When LG debuted its press-on wallpaper TV in May, it was a foreshadowing of the PTD ("paper thin display") revolution, a market that Research and Markets predicts will be an explosive force in years to come, especially as the IoT becomes fully integrated into homes and businesses. Smart, paper-thin televisions will be implemented in stores and homes, used everywhere from the sides of buses to the inside of bathroom stalls. They're Ray Bradbury's vision of the future come to life. 

Paper thin displays are exactly that--bendable, incredibly slim OLED displays featuring impressive image and resolution. It will make our mounted televisions look as ridiculous as projection televisions seem now. But LG's display isn't available to buy, and when it is will suffer the same adoption rate as every other piece of tech ever released: the rich and technologically eager will pay exorbitant prices while the rest of the general public has to wait years for a Black Friday sale to render the PTD within reach.
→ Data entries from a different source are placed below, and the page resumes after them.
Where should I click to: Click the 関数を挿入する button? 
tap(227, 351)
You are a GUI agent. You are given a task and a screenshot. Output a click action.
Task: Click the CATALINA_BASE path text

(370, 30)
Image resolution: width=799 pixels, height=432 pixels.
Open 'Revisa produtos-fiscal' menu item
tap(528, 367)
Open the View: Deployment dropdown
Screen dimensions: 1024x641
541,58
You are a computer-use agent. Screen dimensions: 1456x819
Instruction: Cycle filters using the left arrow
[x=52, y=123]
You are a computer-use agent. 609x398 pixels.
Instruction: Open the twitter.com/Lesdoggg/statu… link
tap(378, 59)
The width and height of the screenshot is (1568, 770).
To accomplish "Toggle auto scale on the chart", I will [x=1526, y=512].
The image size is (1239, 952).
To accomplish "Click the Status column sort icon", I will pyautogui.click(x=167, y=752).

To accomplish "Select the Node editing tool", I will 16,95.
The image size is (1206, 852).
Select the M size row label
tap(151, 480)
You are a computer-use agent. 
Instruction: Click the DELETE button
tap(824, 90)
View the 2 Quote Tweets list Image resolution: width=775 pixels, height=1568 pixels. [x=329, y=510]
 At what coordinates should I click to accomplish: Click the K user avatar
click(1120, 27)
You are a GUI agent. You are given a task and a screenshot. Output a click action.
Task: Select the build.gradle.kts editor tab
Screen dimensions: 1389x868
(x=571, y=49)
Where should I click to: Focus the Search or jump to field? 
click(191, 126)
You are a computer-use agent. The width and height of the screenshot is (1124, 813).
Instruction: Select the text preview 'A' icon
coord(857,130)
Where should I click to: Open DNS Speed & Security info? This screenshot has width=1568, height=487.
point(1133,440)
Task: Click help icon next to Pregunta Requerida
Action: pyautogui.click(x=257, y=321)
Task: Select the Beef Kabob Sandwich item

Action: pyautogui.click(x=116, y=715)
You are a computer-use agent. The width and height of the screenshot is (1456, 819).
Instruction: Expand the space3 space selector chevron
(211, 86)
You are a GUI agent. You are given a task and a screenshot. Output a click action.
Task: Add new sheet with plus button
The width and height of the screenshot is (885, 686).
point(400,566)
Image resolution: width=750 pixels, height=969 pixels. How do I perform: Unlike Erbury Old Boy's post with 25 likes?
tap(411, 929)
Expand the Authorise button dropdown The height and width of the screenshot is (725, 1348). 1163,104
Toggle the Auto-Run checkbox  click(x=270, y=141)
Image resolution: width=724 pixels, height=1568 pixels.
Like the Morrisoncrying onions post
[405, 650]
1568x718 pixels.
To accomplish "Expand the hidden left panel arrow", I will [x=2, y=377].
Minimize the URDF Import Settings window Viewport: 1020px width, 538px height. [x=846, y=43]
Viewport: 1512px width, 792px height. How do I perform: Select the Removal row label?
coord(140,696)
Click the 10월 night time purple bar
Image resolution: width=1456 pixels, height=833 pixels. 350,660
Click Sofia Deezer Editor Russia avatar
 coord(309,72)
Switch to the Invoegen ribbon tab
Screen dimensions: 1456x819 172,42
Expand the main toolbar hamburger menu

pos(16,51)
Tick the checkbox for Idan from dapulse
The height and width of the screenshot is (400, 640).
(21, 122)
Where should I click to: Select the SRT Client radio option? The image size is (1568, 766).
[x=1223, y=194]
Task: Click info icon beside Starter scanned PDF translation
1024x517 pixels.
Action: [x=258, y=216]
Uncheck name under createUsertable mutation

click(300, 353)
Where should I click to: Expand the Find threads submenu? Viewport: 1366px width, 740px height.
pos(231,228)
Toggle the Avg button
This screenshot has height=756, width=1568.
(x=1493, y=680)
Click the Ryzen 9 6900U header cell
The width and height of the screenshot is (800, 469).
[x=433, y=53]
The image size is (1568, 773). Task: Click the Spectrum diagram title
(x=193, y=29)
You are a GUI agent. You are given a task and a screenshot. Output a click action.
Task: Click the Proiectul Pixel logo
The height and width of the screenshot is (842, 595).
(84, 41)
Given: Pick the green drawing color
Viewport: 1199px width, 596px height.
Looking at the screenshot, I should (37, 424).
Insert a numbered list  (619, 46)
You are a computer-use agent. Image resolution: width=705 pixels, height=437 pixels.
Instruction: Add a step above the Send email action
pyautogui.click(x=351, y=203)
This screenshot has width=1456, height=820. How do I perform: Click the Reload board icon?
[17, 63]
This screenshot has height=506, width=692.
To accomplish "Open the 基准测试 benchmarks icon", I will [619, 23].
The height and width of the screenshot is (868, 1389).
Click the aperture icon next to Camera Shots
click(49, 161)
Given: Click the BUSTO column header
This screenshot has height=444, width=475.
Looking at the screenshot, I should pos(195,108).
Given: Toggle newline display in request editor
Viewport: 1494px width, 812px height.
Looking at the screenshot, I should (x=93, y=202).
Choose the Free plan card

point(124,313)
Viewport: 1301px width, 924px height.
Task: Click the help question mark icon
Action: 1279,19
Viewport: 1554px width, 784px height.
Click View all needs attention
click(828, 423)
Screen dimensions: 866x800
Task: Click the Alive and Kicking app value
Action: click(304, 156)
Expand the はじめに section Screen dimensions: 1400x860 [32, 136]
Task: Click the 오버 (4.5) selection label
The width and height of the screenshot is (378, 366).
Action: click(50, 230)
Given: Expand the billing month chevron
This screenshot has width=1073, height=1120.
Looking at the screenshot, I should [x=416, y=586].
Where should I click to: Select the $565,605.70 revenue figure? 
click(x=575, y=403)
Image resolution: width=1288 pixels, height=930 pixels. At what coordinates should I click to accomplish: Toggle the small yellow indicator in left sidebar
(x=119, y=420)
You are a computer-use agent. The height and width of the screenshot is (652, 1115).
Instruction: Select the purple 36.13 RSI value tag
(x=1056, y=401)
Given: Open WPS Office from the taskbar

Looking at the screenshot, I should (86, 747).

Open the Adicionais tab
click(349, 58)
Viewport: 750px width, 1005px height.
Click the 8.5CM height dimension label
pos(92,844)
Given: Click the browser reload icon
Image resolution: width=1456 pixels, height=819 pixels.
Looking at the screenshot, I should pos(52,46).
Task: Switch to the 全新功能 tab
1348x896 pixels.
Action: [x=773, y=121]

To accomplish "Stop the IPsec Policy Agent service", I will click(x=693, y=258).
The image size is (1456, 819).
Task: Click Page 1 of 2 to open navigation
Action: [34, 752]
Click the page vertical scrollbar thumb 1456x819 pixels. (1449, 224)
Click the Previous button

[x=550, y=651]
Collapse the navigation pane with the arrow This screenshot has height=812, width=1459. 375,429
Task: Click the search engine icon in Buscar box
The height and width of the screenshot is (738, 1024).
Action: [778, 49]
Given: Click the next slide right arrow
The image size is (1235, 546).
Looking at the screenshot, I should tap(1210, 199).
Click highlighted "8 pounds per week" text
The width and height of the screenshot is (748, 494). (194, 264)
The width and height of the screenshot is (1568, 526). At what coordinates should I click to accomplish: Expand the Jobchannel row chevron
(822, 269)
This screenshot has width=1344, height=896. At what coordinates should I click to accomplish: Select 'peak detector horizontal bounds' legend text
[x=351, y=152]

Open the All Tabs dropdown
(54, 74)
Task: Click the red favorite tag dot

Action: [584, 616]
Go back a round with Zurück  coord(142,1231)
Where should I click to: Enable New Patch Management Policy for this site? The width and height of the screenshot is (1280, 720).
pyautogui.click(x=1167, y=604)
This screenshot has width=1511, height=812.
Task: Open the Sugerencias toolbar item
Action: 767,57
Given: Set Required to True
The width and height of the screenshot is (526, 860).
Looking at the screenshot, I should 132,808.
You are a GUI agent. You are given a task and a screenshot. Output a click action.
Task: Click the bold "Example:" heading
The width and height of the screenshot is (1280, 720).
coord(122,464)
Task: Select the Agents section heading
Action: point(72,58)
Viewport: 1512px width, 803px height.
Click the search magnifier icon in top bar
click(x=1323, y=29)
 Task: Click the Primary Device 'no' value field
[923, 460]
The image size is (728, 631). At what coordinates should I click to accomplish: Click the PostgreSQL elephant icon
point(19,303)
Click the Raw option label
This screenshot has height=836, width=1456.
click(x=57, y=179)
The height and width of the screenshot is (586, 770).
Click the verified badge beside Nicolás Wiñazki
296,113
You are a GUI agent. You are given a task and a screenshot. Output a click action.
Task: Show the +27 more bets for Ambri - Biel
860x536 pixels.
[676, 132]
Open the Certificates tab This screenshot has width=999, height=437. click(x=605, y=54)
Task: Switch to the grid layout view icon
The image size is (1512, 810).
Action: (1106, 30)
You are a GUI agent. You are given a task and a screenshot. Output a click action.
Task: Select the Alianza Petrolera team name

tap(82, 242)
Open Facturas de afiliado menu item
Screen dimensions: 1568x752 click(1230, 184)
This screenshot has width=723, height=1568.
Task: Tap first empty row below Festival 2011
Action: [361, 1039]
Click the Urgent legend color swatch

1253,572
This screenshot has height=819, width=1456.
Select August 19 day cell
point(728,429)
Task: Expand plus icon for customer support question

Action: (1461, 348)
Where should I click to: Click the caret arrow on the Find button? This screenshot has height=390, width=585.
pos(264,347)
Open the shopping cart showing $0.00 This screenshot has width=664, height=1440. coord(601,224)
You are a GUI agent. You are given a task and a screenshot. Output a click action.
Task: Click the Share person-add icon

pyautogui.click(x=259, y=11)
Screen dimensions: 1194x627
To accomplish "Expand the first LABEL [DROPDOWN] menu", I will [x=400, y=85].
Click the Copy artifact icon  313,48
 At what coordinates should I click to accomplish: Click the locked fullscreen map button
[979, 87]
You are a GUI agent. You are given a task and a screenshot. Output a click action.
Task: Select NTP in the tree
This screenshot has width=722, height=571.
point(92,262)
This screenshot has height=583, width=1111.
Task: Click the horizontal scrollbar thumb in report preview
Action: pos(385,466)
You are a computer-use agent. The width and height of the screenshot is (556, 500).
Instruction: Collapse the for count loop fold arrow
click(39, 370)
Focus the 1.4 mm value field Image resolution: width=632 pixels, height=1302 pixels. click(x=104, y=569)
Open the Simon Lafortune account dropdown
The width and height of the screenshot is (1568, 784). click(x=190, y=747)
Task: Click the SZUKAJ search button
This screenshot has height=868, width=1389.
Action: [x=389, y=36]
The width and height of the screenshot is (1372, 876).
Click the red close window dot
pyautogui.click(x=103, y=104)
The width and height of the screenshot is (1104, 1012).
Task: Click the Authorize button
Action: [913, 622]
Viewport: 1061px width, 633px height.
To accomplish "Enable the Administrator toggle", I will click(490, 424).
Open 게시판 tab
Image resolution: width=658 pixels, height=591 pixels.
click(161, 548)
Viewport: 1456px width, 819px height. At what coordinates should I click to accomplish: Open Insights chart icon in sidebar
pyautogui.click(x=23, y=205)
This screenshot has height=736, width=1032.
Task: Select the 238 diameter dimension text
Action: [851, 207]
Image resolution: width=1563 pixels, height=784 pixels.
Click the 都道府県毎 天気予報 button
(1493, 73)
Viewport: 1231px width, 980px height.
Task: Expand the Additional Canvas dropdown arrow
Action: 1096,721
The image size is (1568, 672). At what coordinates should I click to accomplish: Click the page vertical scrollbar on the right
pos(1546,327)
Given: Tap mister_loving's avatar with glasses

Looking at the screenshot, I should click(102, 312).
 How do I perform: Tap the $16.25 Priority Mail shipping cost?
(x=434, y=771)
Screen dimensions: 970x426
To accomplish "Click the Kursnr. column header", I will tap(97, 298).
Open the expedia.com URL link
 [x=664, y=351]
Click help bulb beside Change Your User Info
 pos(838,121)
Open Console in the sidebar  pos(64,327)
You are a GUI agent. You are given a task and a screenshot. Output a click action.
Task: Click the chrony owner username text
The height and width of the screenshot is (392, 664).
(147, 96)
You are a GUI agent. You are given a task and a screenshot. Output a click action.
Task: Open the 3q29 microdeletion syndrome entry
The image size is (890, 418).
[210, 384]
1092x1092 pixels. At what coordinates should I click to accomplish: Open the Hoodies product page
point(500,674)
And yet, when that moment comes, it could herald a seachange.

There's already been great momentum in bendable embedded technology: once designers make paper thin displays that can not only be rolled, but folded, customers will be less excited about using them as televisions and conversation starters than as using them for personal devices. That means, however, that every component of the device would have to be completely bendable--from cameras to gyroscopes. And that means rethinking the very roots of hardware. 

That's a long way off, but designers should begin thinking about flexibility now before stagnation takes hold. If bendable displays become the new norm, then personal devices with the same flexibility of cling wrap should be here within the next two decades, and that means silicon may already be obsolete.